◆ Goal A
From the review of My Name Is Earl, copy out word for word the part that opens with the words containing "There's no getting" and closes with "couch potato crowd.".
◆ Goal B
According to the review of My Name Is Earl, what is the name of the restaurant bar that Darnell Turner owns?

◆ Extract provided
┄┄┄┄┄┄┄┄┄┄
There's no getting around the show's central comedic conceit: white trash mockery. Using the live-action-cartoon style employed by Raising Arizona and another single-camera sitcom, Malcolm in the Middle, My Name Is Earl follows flawed but loveable characters who find themselves in absurd situations. Garcia hopefully balances this mean-spiritedness by also making each episode a Capra-esque morality tale. By the end of each week's outing, the show's writers have succeeded in making viewers laugh with clever jokes about idiocy and squalor, but they also win a fair measure of redemption in the lessons about treating one's fellow man and woman with a bit more care and consideration. This contradiction makes for a bizarre TV series, but one that has tended to be entertaining and, at least marginally, good for the TV landscape and the couch potato crowd.

Jason Lee (Chasing Amy) plays Earl Hickey, a petty crook and all-around selfish jerk whose ways changed when he won the lottery and, in turn, discovered the concept of karma. Gradually replacing his selfishness with serenity, Earl carries around a list of his past misdeeds in the certitude that atoning for his past sins—by directly helping the people he has wronged—will make their lives better as well as his own. Earl lives in a motel, where he shares a bed with his man-child brother and constant companion Randy (Ethan Suplee of Varsity Blues), who's in a green-card marriage to the motel maid, Catalina Aruca (Nadine Velasquez). In her Emmy Award-winning performance, Jaime Pressley plays Joy Turner, Earl's nasty ex-wife (with a heart of gold—or at least copper), who's now living in wedded bliss with Darnell "Crabman" Turner (Eddie Steeples), proprietor of the local restaurant bar The Crab Shack.
┄┄┄┄┄┄┄┄┄┄
◆ Supplied data
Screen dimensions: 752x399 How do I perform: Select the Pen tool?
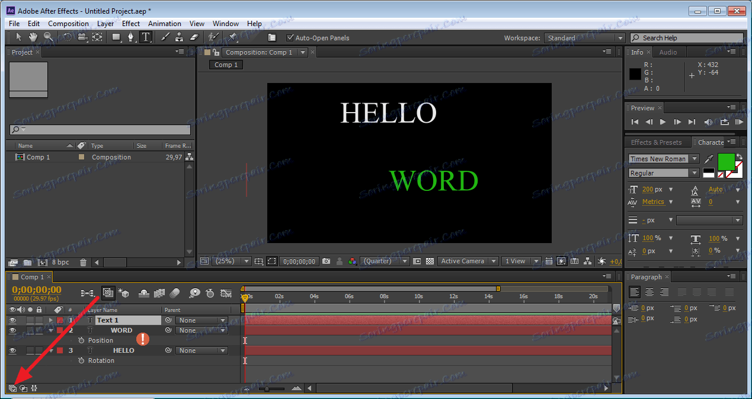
┄┄┄┄┄┄┄┄┄┄
◆ Correct answer A
There's no getting around the show's central comedic conceit: white trash mockery. Using the live-action-cartoon style employed by Raising Arizona and another single-camera sitcom, Malcolm in the Middle, My Name Is Earl follows flawed but loveable characters who find themselves in absurd situations. Garcia hopefully balances this mean-spiritedness by also making each episode a Capra-esque morality tale. By the end of each week's outing, the show's writers have succeeded in making viewers laugh with clever jokes about idiocy and squalor, but they also win a fair measure of redemption in the lessons about treating one's fellow man and woman with a bit more care and consideration. This contradiction makes for a bizarre TV series, but one that has tended to be entertaining and, at least marginally, good for the TV landscape and the couch potato crowd.

◆ Correct answer B
The Crab Shack.